Task details: Give the entries again exactly. Skip the pictures.
====
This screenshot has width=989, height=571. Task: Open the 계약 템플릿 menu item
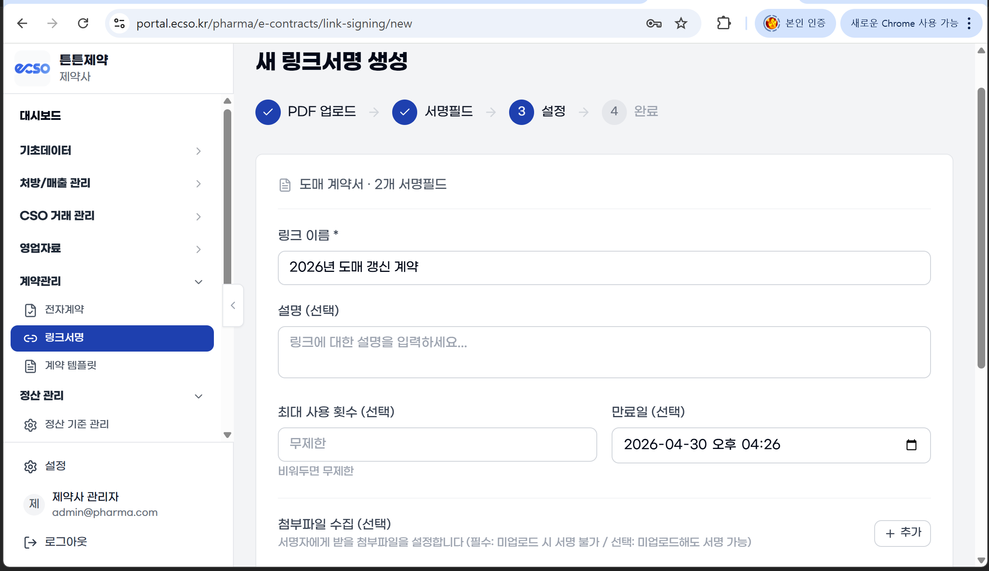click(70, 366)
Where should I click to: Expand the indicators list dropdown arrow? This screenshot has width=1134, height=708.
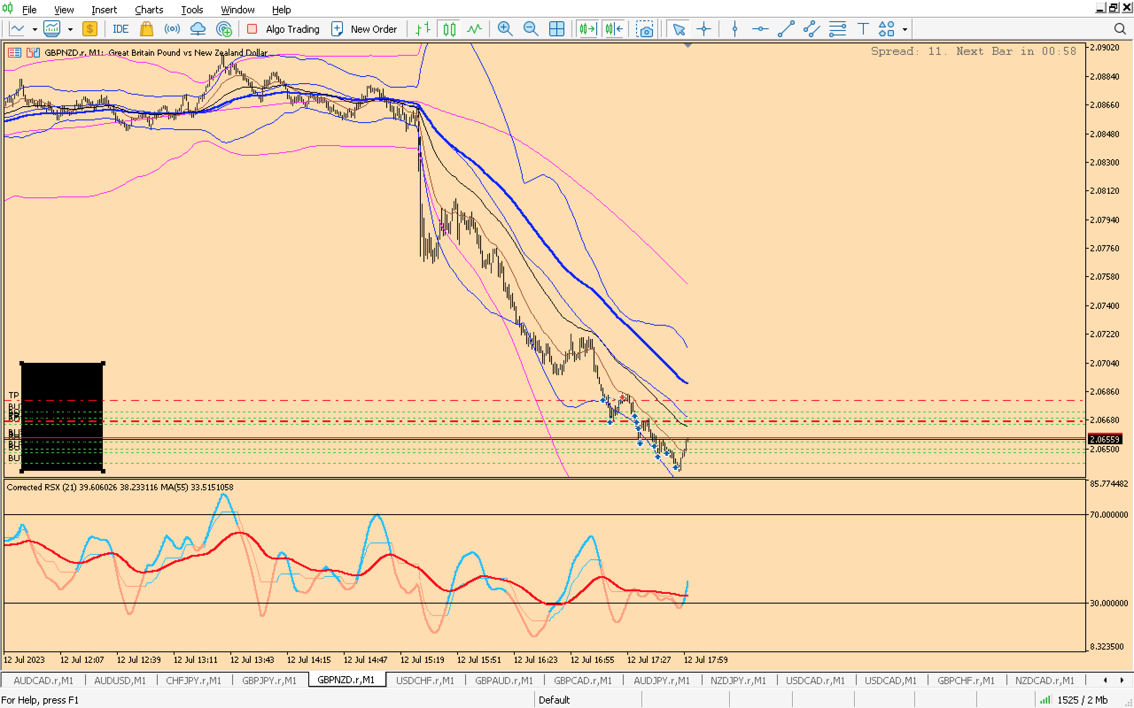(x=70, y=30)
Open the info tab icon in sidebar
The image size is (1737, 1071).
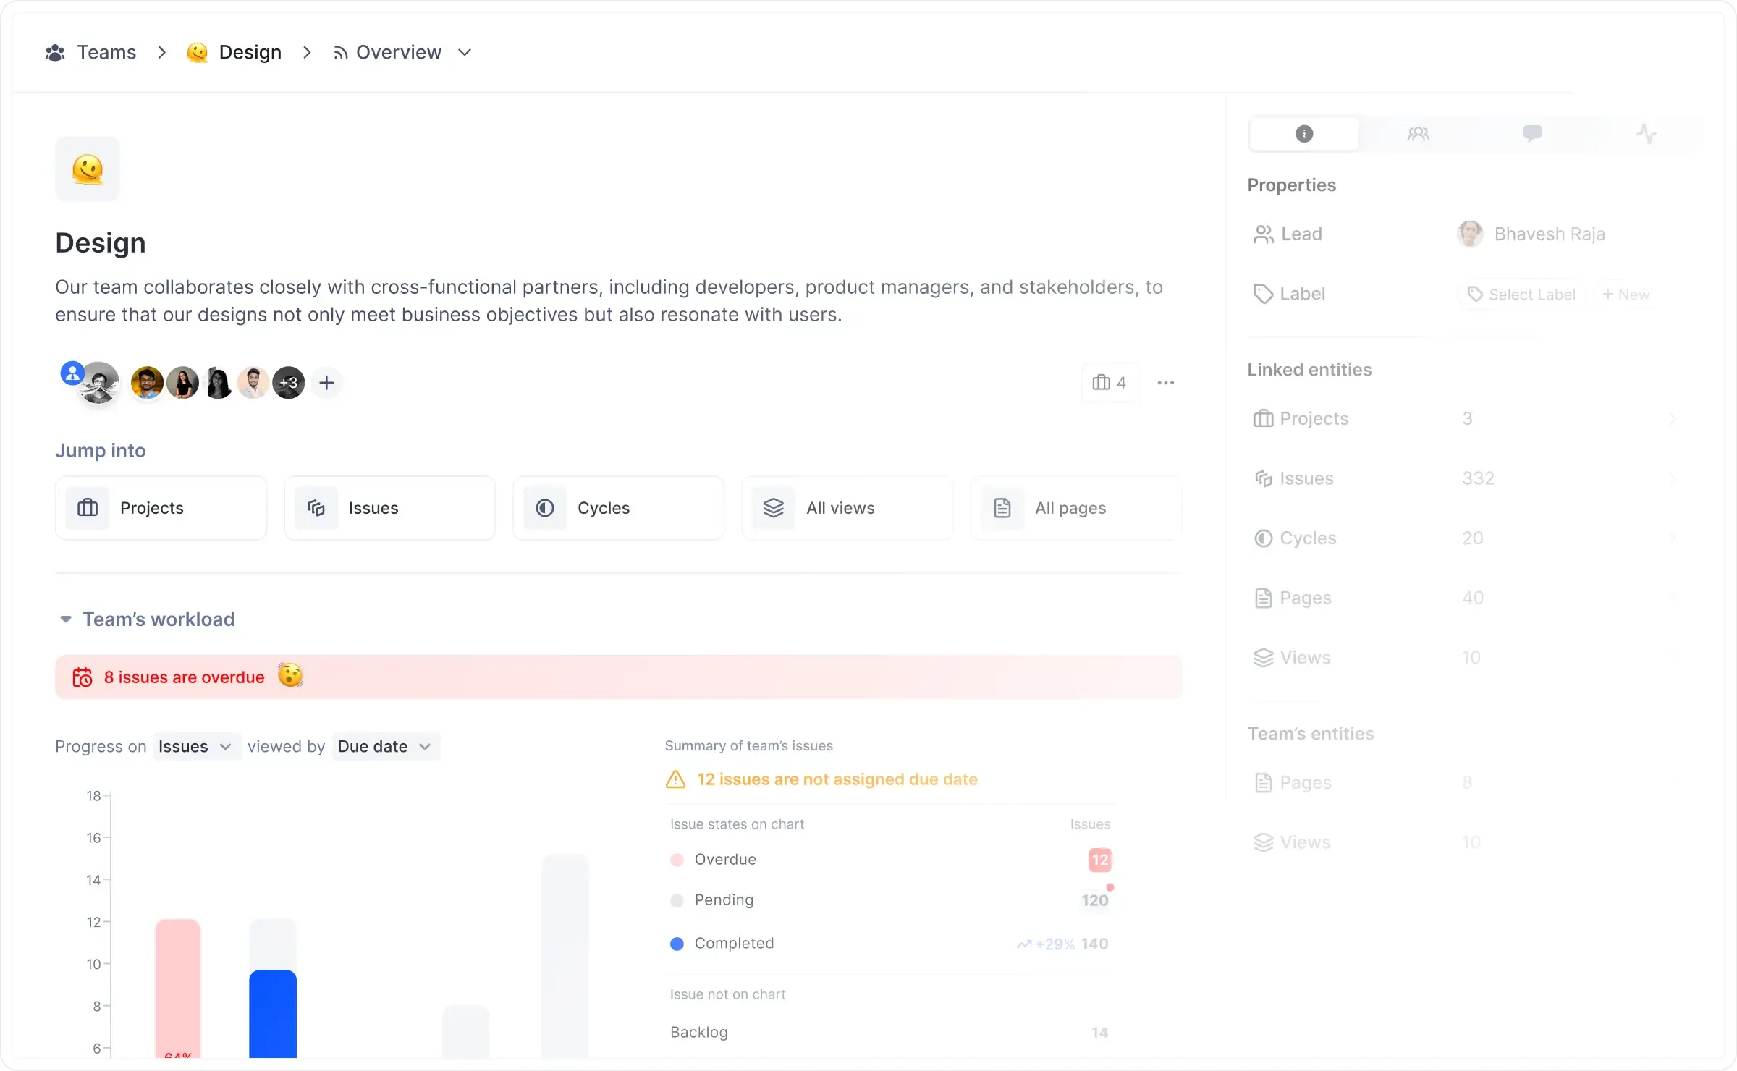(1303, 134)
====
Answer to the problem:
This screenshot has width=989, height=571. Task: Open the 계약 템플릿 menu item
click(70, 366)
Where should I click to: Expand the indicators list dropdown arrow? This screenshot has width=1134, height=708.
(x=70, y=30)
Open the info tab icon in sidebar
The image size is (1737, 1071).
(1303, 134)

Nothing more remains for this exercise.